In the previous course, we introduced you to HIPAA. In this course, we’ll show you how it affects the practice of medical billing.
Whether you know it or not, you’re actually already familiar with many of the provisions laid out by HIPAA. One of the most readily felt impacts of HIPAA is the standardization of medical codes used by coders and billers.
As we discussed in the last Course, HIPAA formalized the use of ICD codes for diagnosis and CPT and HCPCS codes for procedural reporting. We use these codes every day in medical billing to create claims.
HIPAA establishes and manages electronic medical transactions. Title II of HIPAA requires all providers and billers covered by HIPAA to submit claims electronically using the approved format. This format is known as ASC X12 005010. You may encounter the shorthand for this form as “HIPAA 5010.” (An important side note: the 5010 format was created with ICD-10-CM in mind, and has the ability to accept both ICD-9-CM and ICD-10-CM codes.)
It’s important to remember that HIPAA 5010 does not necessarily prescribe the format of a claim, so much as the way it is transferred. You can think of HIPAA 5010 transactions as vehicles with uniform exteriors. They all must look the same, but each vehicle might carry different passengers in different arrangements (in this case, medical information).
Within ASC X12 005010, each type of transaction gets its own code set number. Let’s look at these code set numbers, and the type of transactions they correspond to, now. You’ll see that each code set number is preceded by an “X12.” This is to remind you that the code set is monitored and maintained by the ASC X12. Each of these transactions takes the form of a particular Electronic Data Interchange (EDI).

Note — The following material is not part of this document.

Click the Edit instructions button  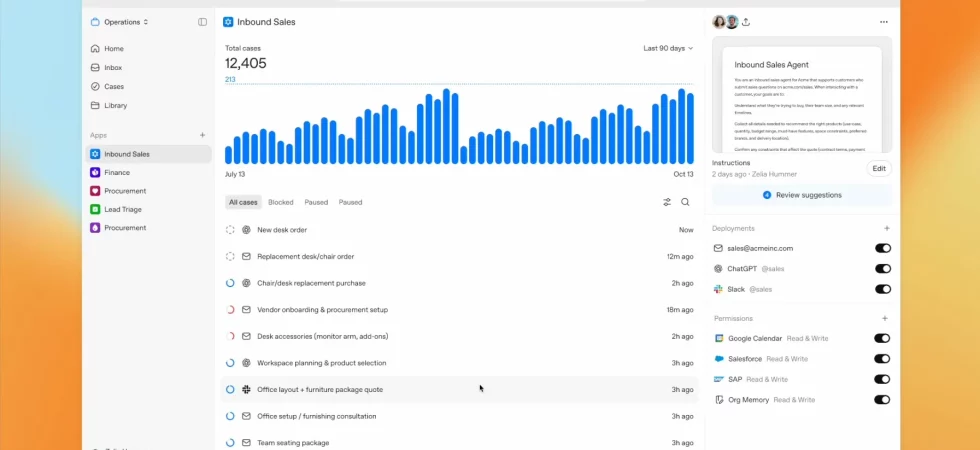[878, 168]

Each of these types of transaction forms has their own rules and formats. For simplicity’s sake, we’ve focused on the health care claim (the first code set number listed below), and we’ll continue to do so for the rest of the courses. The additional forms, and their code set numbers, are listed for your general knowledge in the downloadable ebook.
HIPAA Forms and Their Code Set Numbers
Health Care Claim Transaction
- Code set number: X12 837
- The health care claim is the most basic and common type of electronic medical transaction. Billers use claims to request reimbursement on the behalf of providers. Claims include information about the patient, the provider, the patient’s health insurance plan, in addition to codes for the procedure and diagnosis.
Just as medical coders have to use the appropriate code set to describe a procedure or diagnosis, so too do medical billers have to use the right type of EDI to perform a certain billing task.
As you can see, HIPAA’s impact extends to almost every aspect of the medical billing process, from how records are stored and accessed to how codes are used in creating claims. As you pursue your formal training in medical billing, you’ll learn even more about HIPAA and the ways its affects medical billing.